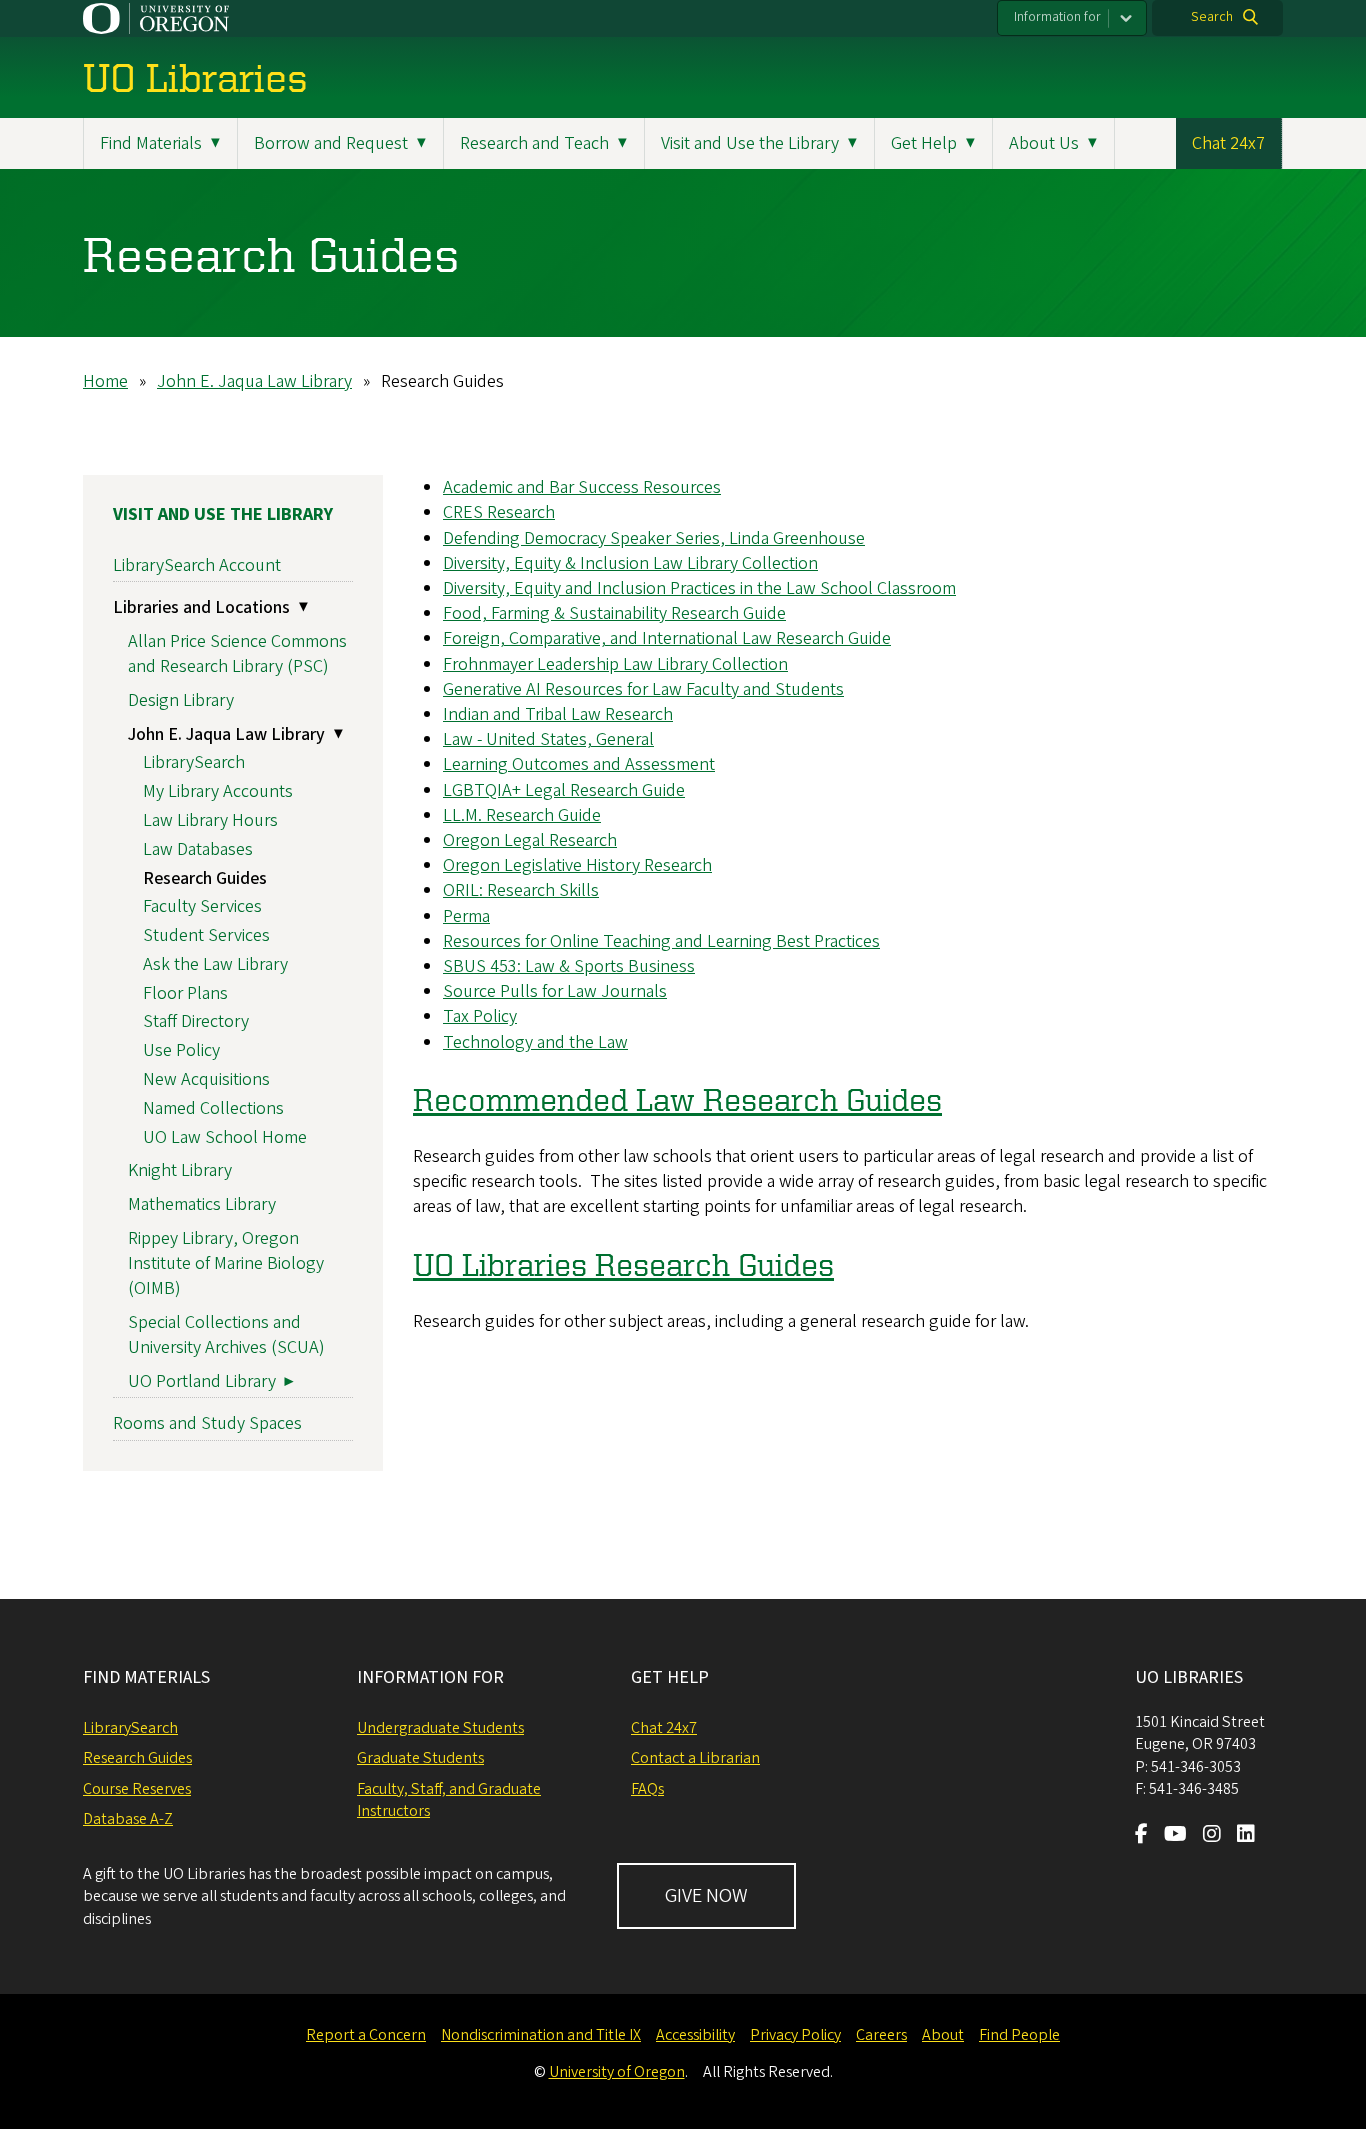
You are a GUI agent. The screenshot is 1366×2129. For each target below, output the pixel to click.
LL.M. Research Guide (522, 815)
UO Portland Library (202, 1381)
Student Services (206, 935)
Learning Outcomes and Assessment (579, 764)
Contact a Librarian (695, 1758)
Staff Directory (196, 1021)
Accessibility (695, 2035)
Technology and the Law (535, 1042)
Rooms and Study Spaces (207, 1423)
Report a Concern (366, 2035)
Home (105, 381)
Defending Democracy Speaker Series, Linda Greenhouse (654, 538)
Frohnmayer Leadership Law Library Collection (615, 664)
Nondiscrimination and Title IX (541, 2035)
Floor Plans (185, 993)
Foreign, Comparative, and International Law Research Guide (667, 638)
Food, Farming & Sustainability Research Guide (614, 613)
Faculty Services (202, 906)
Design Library (181, 700)
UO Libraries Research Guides (623, 1264)
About (943, 2035)
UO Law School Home (225, 1137)
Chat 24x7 (1228, 143)
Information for (1057, 17)
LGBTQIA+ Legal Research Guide (564, 790)
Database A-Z (128, 1819)
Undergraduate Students (440, 1728)
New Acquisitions (206, 1079)
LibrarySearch (194, 762)
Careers (881, 2035)
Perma (466, 916)
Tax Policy (480, 1016)
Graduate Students (420, 1758)
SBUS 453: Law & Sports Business (569, 966)
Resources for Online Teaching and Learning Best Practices (661, 941)
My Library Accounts (218, 791)
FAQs (647, 1789)
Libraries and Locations (201, 607)
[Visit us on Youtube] (1175, 1836)
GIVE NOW (706, 1896)
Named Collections (213, 1108)
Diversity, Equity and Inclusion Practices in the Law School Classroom (699, 588)
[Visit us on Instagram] (1212, 1836)
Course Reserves (137, 1789)
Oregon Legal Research (530, 840)
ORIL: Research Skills (521, 890)
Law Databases (198, 849)
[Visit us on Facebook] (1141, 1836)
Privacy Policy (795, 2035)
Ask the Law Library (215, 964)
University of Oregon (617, 2072)
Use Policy (181, 1050)
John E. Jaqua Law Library (254, 381)
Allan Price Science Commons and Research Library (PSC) (237, 654)
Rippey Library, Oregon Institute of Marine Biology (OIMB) (226, 1263)
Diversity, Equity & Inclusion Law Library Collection (630, 563)
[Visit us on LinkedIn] (1246, 1836)
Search (1212, 17)
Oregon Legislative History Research (577, 865)
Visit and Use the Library (223, 514)
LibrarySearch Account (197, 565)
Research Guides (205, 878)
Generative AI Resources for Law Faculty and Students (643, 689)
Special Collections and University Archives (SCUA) (226, 1335)
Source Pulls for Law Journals (555, 991)
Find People (1019, 2035)
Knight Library (180, 1170)
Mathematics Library (202, 1204)
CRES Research (499, 512)
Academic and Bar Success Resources (582, 487)
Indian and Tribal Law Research (558, 714)
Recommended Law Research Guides (677, 1099)
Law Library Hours (210, 820)
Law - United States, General (548, 739)
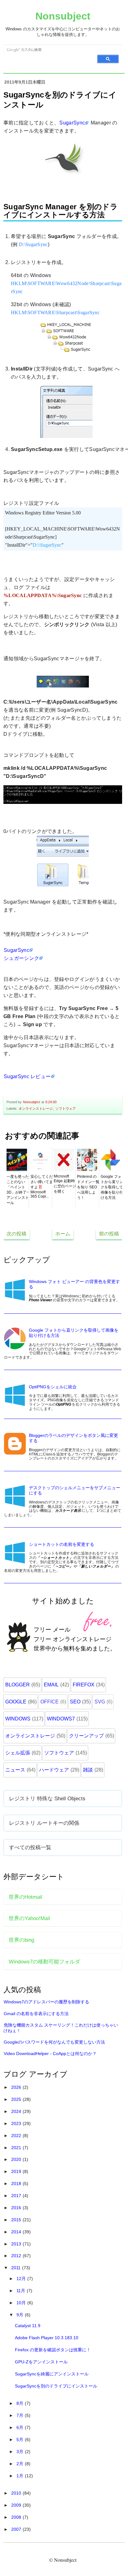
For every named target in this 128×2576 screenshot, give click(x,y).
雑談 (88, 1769)
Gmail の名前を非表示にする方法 (36, 2013)
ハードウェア (54, 1769)
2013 (16, 2243)
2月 (20, 2463)
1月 (20, 2475)
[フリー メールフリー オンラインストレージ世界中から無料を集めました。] (63, 1665)
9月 (20, 2314)
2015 (16, 2219)
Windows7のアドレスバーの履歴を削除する (46, 2001)
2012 (16, 2255)
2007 (16, 2529)
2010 (16, 2493)
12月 (21, 2278)
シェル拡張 (17, 1752)
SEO (75, 1701)
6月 (20, 2427)
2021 (16, 2147)
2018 (16, 2183)
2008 (16, 2517)
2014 (16, 2231)
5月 (20, 2439)
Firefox (83, 1684)
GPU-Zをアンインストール (41, 2361)
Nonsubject (62, 16)
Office (49, 1701)
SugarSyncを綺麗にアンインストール (52, 2373)
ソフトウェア (65, 1108)
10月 (21, 2302)
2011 (16, 2267)
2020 (16, 2159)
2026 (16, 2087)
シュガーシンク (21, 958)
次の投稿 (16, 1233)
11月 (21, 2290)
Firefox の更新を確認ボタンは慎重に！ (53, 2349)
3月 (20, 2451)
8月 (20, 2403)
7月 (20, 2415)
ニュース (15, 1769)
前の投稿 (109, 1233)
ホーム (62, 1233)
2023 (16, 2123)
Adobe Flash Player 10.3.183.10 (46, 2337)
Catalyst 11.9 (27, 2325)
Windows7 (61, 1718)
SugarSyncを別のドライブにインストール (56, 2385)
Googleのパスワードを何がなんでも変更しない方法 (54, 2042)
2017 (16, 2195)
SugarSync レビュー (27, 1076)
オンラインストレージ (36, 1108)
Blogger (17, 1684)
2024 (16, 2111)
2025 (16, 2099)
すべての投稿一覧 (30, 1847)
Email (51, 1684)
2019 (16, 2171)
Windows (17, 1718)
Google (15, 1701)
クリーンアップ (86, 1735)
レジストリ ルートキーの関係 (44, 1823)
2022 (16, 2135)
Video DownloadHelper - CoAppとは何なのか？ (50, 2053)
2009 (16, 2505)
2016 (16, 2207)
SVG (99, 1701)
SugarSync (72, 122)
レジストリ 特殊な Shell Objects (47, 1798)
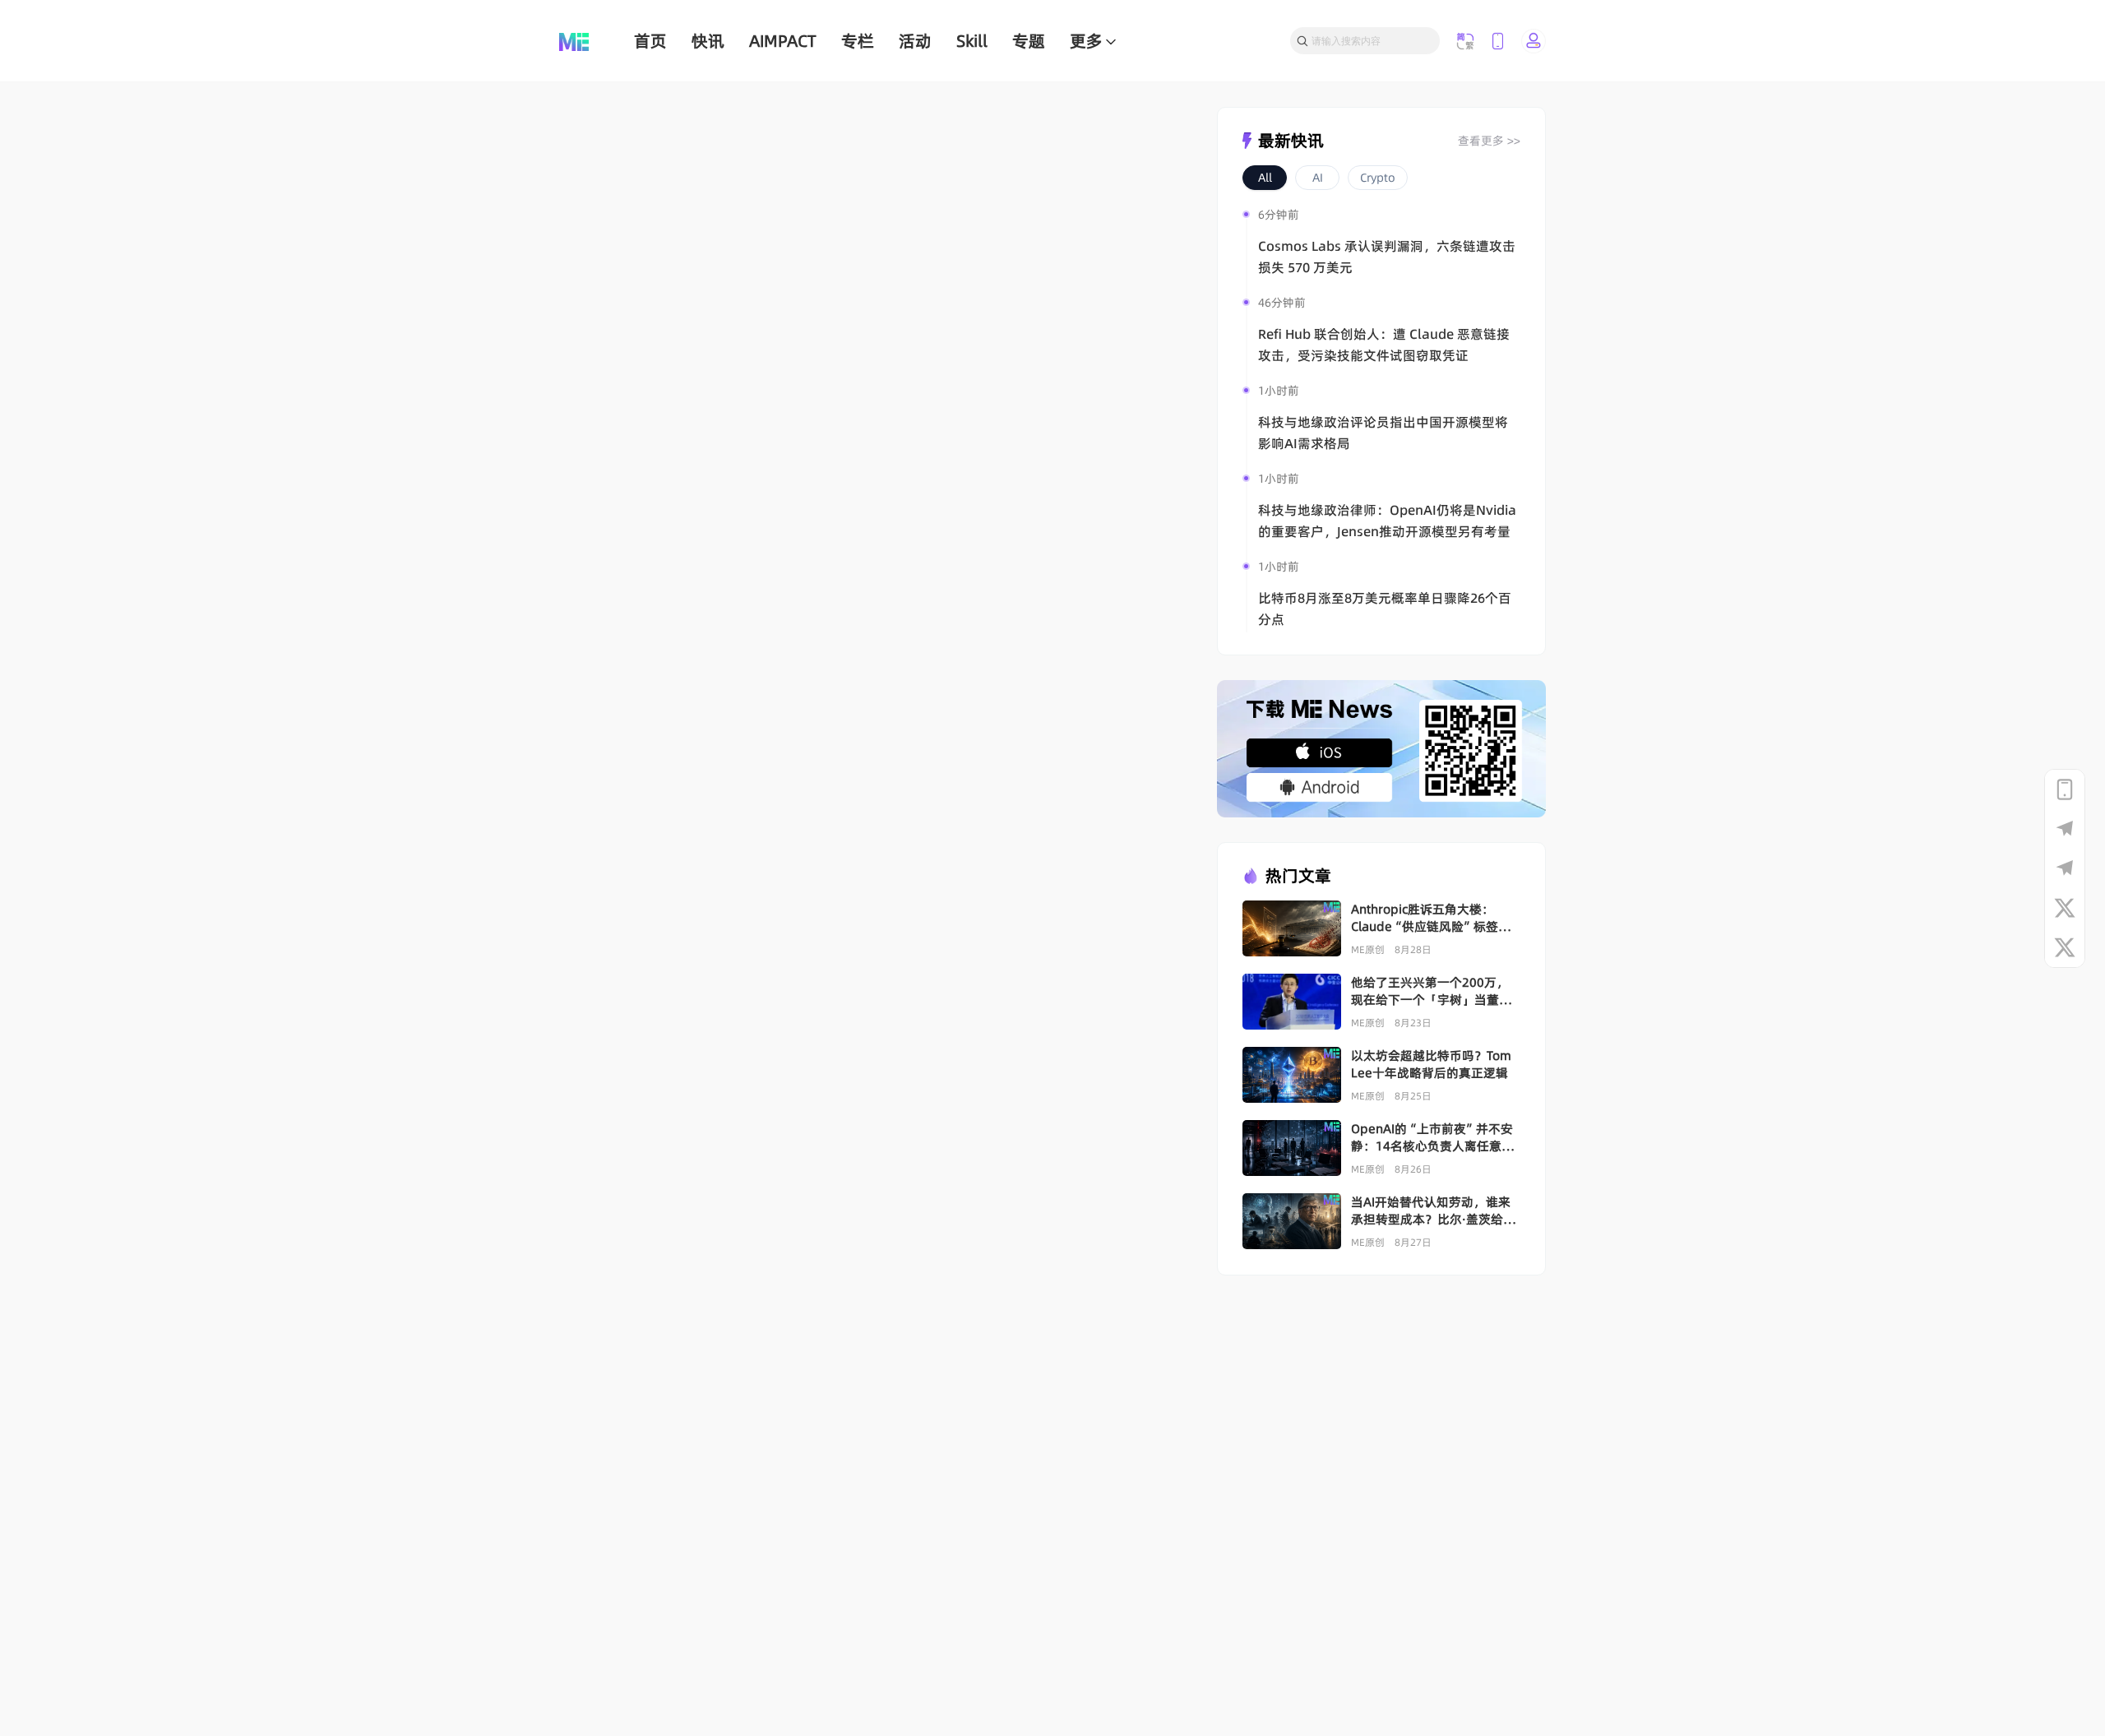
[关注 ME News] (2064, 908)
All (1265, 177)
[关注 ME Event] (2064, 947)
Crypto (1377, 177)
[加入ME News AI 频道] (2064, 868)
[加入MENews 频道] (2064, 829)
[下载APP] (2064, 789)
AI (1317, 177)
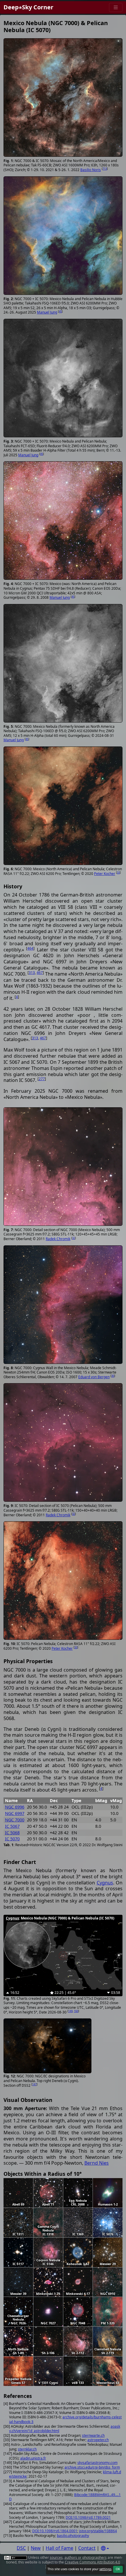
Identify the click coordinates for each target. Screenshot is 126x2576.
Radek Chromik (58, 1238)
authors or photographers (85, 2557)
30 (112, 1376)
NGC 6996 (14, 1807)
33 (118, 872)
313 (32, 972)
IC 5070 (12, 1839)
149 (70, 2011)
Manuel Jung (47, 312)
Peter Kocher (104, 873)
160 (76, 2011)
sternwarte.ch (93, 2435)
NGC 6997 (14, 1813)
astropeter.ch (98, 2439)
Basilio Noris (90, 169)
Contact (87, 2548)
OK (118, 2569)
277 (42, 1078)
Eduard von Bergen (94, 1376)
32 (73, 1238)
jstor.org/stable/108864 (98, 2530)
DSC (21, 2548)
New (36, 2548)
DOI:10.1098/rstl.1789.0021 (88, 2517)
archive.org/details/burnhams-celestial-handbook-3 (65, 2419)
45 (60, 311)
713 (105, 168)
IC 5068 (12, 1832)
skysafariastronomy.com (97, 2462)
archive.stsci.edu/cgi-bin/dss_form (92, 2467)
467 (40, 972)
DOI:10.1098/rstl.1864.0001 (54, 2530)
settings (105, 2569)
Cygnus (105, 1882)
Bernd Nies (96, 2163)
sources (56, 2557)
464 (30, 948)
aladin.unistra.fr (33, 2458)
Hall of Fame (59, 2548)
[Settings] (105, 2548)
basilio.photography (73, 2535)
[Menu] (115, 7)
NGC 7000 (14, 1820)
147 (34, 2084)
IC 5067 (12, 1826)
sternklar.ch (27, 2449)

════════════════

> [Exercise goal] Only one stretch of the entries above is wanted: the lines from the one containing "6月 (20, 2427)" through the one containing "SugarSync (72, 122)". Please reproduce it exactly.

> [Exercise solution]
6月 (20, 2427)
2021 (16, 2147)
2018 (16, 2183)
2008 (16, 2517)
2014 (16, 2231)
5月 (20, 2439)
Firefox (83, 1684)
GPU-Zをアンインストール (41, 2361)
Nonsubject (62, 16)
Office (49, 1701)
SugarSyncを綺麗にアンインストール (52, 2373)
ソフトウェア (65, 1108)
10月 (21, 2302)
2011 (16, 2267)
2020 (16, 2159)
2026 (16, 2087)
シュガーシンク (21, 958)
次の投稿 (16, 1233)
11月 (21, 2290)
Firefox の更新を確認ボタンは慎重に！ (53, 2349)
3月 (20, 2451)
8月 (20, 2403)
7月 (20, 2415)
ニュース (15, 1769)
前の投稿 (109, 1233)
ホーム (62, 1233)
2023 (16, 2123)
Adobe Flash Player 10.3.183.10 (46, 2337)
Catalyst 11.9 (27, 2325)
Windows7 (61, 1718)
SugarSyncを別のドライブにインストール (56, 2385)
Googleのパスワードを何がなんでも変更しない方法 (54, 2042)
2017 (16, 2195)
SugarSync レビュー (27, 1076)
オンラインストレージ (36, 1108)
Blogger (17, 1684)
2024 (16, 2111)
2025 (16, 2099)
すべての投稿一覧 (30, 1847)
Email (51, 1684)
2019 (16, 2171)
Windows (17, 1718)
Google (15, 1701)
クリーンアップ (86, 1735)
レジストリ ルートキーの関係 (44, 1823)
2022 (16, 2135)
Video DownloadHelper - CoAppとは何なのか？ (50, 2053)
2009 (16, 2505)
2016 (16, 2207)
SVG (99, 1701)
SugarSync (72, 122)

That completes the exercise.